The armadillo projection is a map projection used for world maps. It is neither conformal nor equal-area but instead affords a view evoking a perspective projection while showing most of the globe instead of the half or less that a perspective would. The projection was presented in 1943 by Erwin Raisz (1893–1968) as part of a series of "orthoapsidal" projections, which are perspectives of the globe projected onto various surfaces.^[1] This entry in the series has the globe projected onto the outer half of half a torus. Raisz singled it out and named it the "armadillo" projection.^[2]

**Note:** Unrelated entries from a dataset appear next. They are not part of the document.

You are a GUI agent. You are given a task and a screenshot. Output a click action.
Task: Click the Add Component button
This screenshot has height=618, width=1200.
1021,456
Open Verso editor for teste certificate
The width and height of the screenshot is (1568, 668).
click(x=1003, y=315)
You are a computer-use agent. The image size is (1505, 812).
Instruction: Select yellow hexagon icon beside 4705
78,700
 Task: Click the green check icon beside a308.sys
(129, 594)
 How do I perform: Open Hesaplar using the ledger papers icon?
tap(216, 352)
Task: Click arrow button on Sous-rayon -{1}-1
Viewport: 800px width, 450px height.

The toroidal shape and the angle it is viewed from tend to emphasize continental areas by eliminating or foreshortening swaths of ocean. In Raisz's original presentation, the torus is tilted so that New Zealand and Antarctica cannot be seen, as in the images here. However, in publications, the projection often develops a "pigtail" which shows the rest of Australia as well as New Zealand.

Raisz coined the term orthoapsidal as a combination of orthographic and apsidal. He used it to mean drawing a parallel-meridian network, or graticule, on any suitable solid other than a sphere, and then making an orthographic projection of that.^[1]^[3]

Formulas

Given a radius of sphere R, central meridian λ₀ and a point with geographical latitude φ and longitude λ, plane coordinates x and y can be computed using the following formulas:^[4]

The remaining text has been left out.